“He lives, it would appear, uplifted in thoughts beyond the sordid things of earth. He knows no disillusion, for the unattainable star will never crumble to ashes in his hand. He will never see of what ugly clay the distant and glorious planet may, after all, be made! I say: happy David ... not to have married his first love.”
“Tush! Don’t you believe that David ever thinks of love.”
He made an impatient motion with the bellows and cast over his shoulder a look of severity, of surprise that a person who had shown herself capable of managing the rider on his scale should endeavour to engage him in the discussion of such trivialities in this appallingly short life.
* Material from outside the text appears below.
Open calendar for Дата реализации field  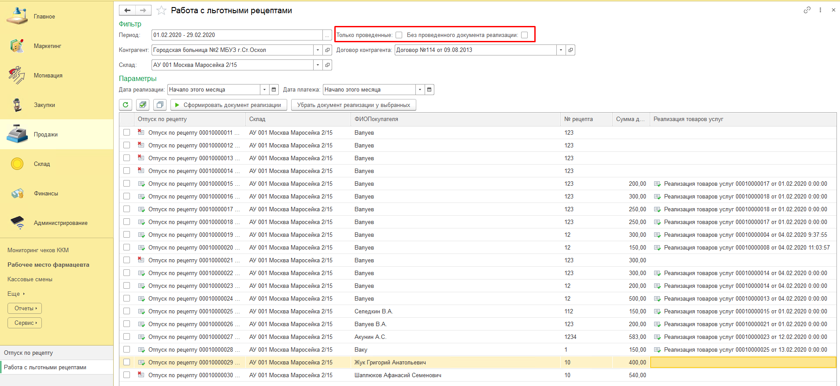[274, 90]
Their glances met. It was his own spirit that looked back to him, brightly defiant, out of eyes as brilliant and as searching as his own, and as blue.
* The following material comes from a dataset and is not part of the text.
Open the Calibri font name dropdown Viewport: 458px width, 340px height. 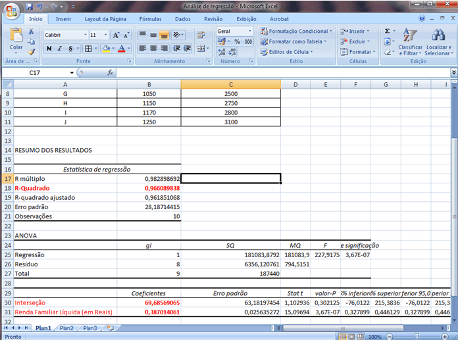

“These things, these unconsidered trifles of hearts and hopes and sorrows, they’re quite beneath notice, are they not, father? You know no more of the woman that drove poor David to the top of his tower—the David I remember was not a recluse—than you did of the dashing, handsome youth to whom you handed over your only child ... that she might live happy ever after!”
The widow laughed. But it was with a twist of her ripe, red mouth and a harsh sound like the note of an indignant bird.
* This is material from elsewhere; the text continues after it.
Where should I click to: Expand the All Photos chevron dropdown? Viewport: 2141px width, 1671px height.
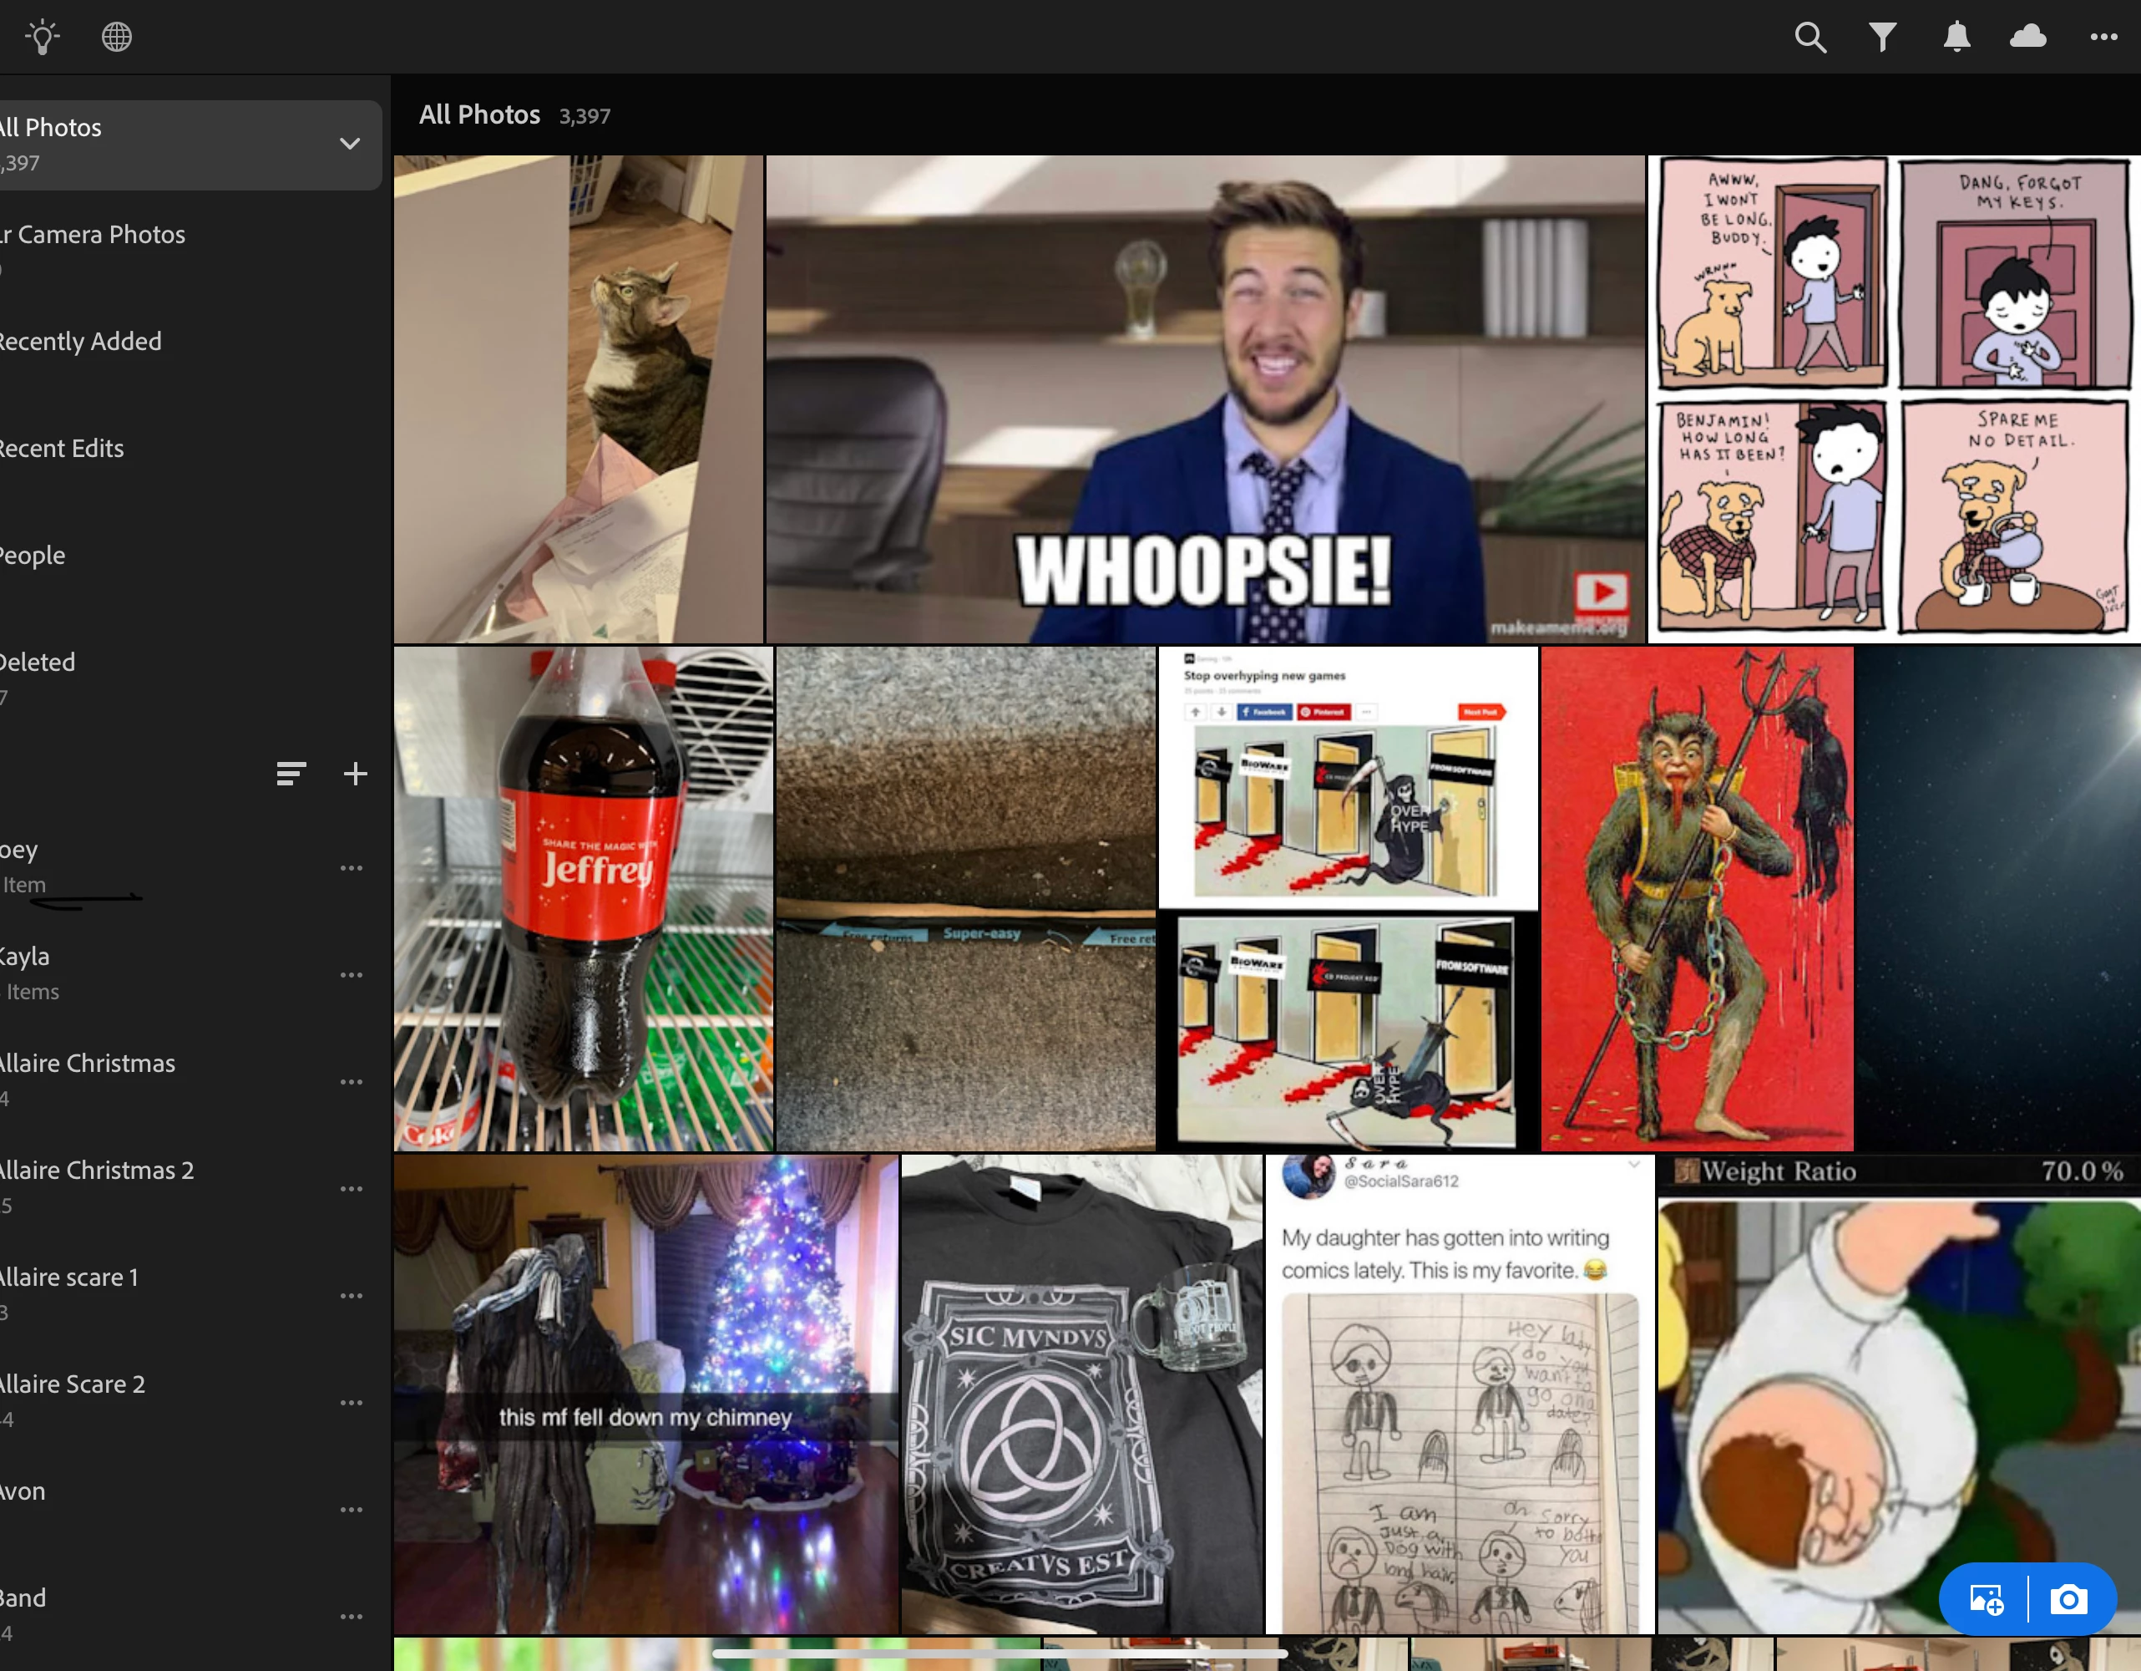coord(349,144)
The old man, remained arrested for a space, stooping over the stove with the bellows poised in his hand, as if the meaning of her words were slowly filtering to his brain. Then, letting his implement fall with a little clatter, he shuffled back towards his daughter and stood again gazing at her, his lips moving noiselessly, his eye dim and troubled. Master Simon’s mind, trained to such alertness in dealing with a certain set of ideas, groped like that of a child in the endeavour to lay hold of the new living problem.
At length he put out a trembling finger and timidly laid it for a second on her hand. She looked up at him with an altered expression, infinitely soft and womanly.
“I am afraid,” said he quickly, as if ashamed of the breakdown of his own philosophy, “I am afraid you have suffered, my girl.”
“I never complained while it lasted,” she answered. “I shall not complain now that it is over.”